I thought list_for_each_entry_safe() is for use when list manipulation
is *not* protected by a lock and you want to safely walk the list
even if an entry gets removed.  If the list is protected by a lock or
not subject to contention (as is the case here), then
list_for_each_entry() is the simpler implementation.  The original
implementation didn't need to use the _safe version because of
the spin lock.

Or do I have it backwards?  

Michael

> 
> >
> > >  			list_del(&hpdev->list_entry);
> > >  			if (hpdev->pci_slot)
> > >  				pci_destroy_slot(hpdev->pci_slot);
> > > @@ -3239,7 +3249,6 @@ static int hv_pci_bus_exit(struct hv_device *hdev,
> > bool keep_devs)
> > >  			put_pcichild(hpdev);
> > >  			put_pcichild(hpdev);
> > >  		}
> > > -		spin_unlock_irqrestore(&hbus->device_list_lock, flags);
> > >  	}
> > >
> > >  	ret = hv_send_resources_released(hdev);
> > > --
> > > 2.25.1
> > >
Long Li Aug. 25, 2021, 8:25 p.m. UTC | #6
> Subject: RE: [PATCH] PCI: hv: Fix a bug on removing child devices on the bus
> 
> From: Long Li <longli@microsoft.com> Sent: Tuesday, August 24, 2021 10:28
> AM
> >
> > > Subject: Re: [PATCH] PCI: hv: Fix a bug on removing child devices on
> > > the bus
> > >
> > > On Tue, Aug 24, 2021 at 12:20:20AM -0700, longli@linuxonhyperv.com
> wrote:
> > > > From: Long Li <longli@microsoft.com>
> > > >
> > > > In hv_pci_bus_exit, the code is holding a spinlock while calling
> > > > pci_destroy_slot(), which takes a mutex.

# GOALS:
a) Answer these questions from the patch thread:
(i) According to the message signed Michael, what made the _safe version unnecessary in the original implementation?
(ii) In the patch description, which call does hv_pci_bus_exit make while holding a spinlock, and what does that call take?
(iii) What is the subject line of the patch?
b) Repeat the patch thread word for word from "I thought list_for_each_entry_safe()" to "the spin lock.".

# PROVIDED DATA:
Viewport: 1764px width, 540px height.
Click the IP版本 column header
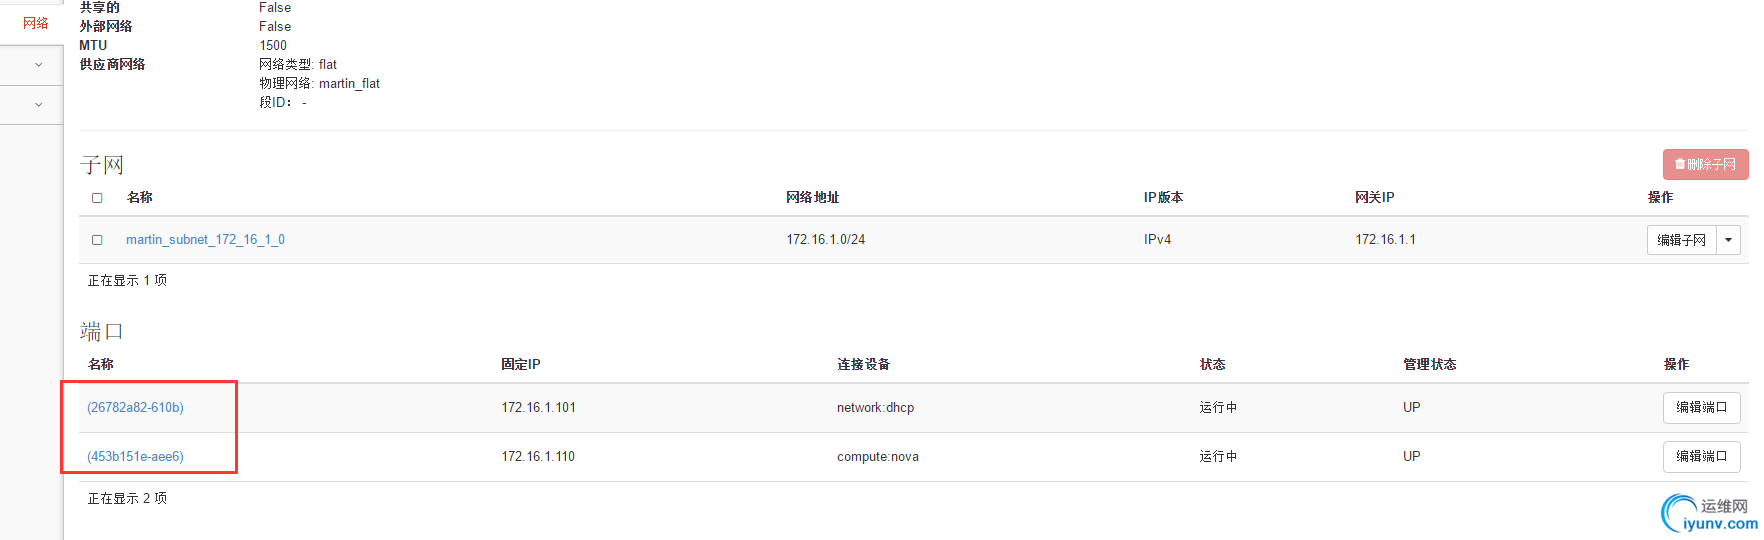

# SOLVED TASKS:
a)
(i) The spin lock.
(ii) It calls pci_destroy_slot(), which takes a mutex.
(iii) [PATCH] PCI: hv: Fix a bug on removing child devices on the bus

b)
I thought list_for_each_entry_safe() is for use when list manipulation
is *not* protected by a lock and you want to safely walk the list
even if an entry gets removed.  If the list is protected by a lock or
not subject to contention (as is the case here), then
list_for_each_entry() is the simpler implementation.  The original
implementation didn't need to use the _safe version because of
the spin lock.